Opinion
December 13, 1965
Appeal by defendant from a judgment of the Supreme Court, Kings County, rendered May 10, 1963 after a jury trial, convicting him of attempted robbery in the first degree and of attempted grand larceny and assault (both in the second degree) and imposing sentence. Judgment reversed on the law and on the facts and a new trial granted. Upon the trial, the People were allowed, over defendant's objection, to elicit testimony from an arresting police officer that, within approximately five minutes after the alleged crime, the complainant had identified the defendant and his codefendant as his assailants.
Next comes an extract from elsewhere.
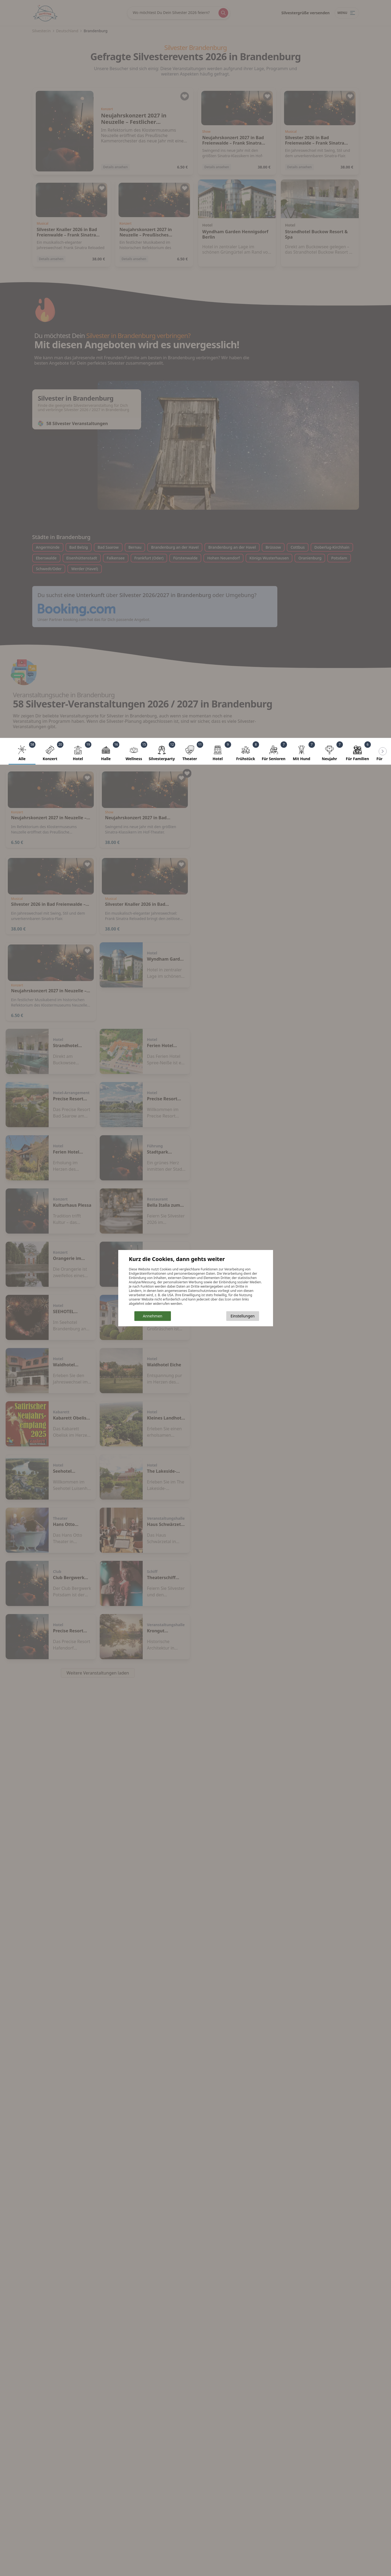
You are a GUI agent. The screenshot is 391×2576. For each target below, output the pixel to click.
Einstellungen (242, 1315)
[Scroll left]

In summation, the People relied upon the police officer's testimony to support the trial identification of the complainant. The complainant had not testified concerning his alleged pretrial identification, had been drinking prior to the alleged robbery, and had been severely beaten about the head and body shortly prior to the identification. In our opinion, the admission of the police officer's testimony constituted reversible error (Code Crim. Pro., § 393-b; People v. Trowbridge, 305 N.Y. 471; People v. Herrmann, 9 N.Y.2d 665; People v. Cioffi, 1 N.Y.2d 70; see Wall, Eye-Witness Identification in Criminal Cases, pp. 147-165 [1965]). Ughetta, Acting P.J., Christ, Brennan, Rabin and Hopkins, JJ., concur.